• [WHAT IS REQUIRED] From the listing below, return each line that includes "agent".

• [DATA PROVIDED]
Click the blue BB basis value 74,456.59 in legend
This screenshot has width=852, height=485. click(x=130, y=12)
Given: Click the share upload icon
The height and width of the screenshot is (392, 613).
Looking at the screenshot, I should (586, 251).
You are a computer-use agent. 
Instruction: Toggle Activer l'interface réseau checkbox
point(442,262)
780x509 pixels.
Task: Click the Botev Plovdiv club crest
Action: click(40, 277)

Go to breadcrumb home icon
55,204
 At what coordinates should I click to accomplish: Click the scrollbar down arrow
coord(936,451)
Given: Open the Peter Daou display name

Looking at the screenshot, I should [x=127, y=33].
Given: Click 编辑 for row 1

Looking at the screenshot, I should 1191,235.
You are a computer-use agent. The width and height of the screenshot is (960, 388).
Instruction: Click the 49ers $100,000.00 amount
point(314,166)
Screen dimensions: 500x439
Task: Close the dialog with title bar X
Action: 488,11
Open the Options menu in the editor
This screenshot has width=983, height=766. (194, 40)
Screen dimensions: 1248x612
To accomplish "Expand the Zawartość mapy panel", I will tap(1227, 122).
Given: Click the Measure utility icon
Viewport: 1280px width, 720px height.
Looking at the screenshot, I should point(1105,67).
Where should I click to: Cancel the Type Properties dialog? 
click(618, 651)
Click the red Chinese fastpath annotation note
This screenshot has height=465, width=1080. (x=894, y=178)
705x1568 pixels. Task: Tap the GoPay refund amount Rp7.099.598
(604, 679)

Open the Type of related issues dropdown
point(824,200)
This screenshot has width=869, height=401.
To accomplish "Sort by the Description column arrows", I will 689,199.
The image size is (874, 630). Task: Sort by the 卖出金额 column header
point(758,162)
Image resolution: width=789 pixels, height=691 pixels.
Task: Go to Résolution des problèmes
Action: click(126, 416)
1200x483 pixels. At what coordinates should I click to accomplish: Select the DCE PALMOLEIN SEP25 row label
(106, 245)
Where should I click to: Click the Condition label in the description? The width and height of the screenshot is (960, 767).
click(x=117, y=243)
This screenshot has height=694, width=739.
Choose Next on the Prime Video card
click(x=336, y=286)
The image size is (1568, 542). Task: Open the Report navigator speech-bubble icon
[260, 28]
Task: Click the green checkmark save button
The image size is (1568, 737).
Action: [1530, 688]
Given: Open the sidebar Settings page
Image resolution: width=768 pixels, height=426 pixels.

• [ANSWER TO THIS PROBLEM]
You are a computer-use agent. 
You are a computer-use agent. The width and height of the screenshot is (960, 388).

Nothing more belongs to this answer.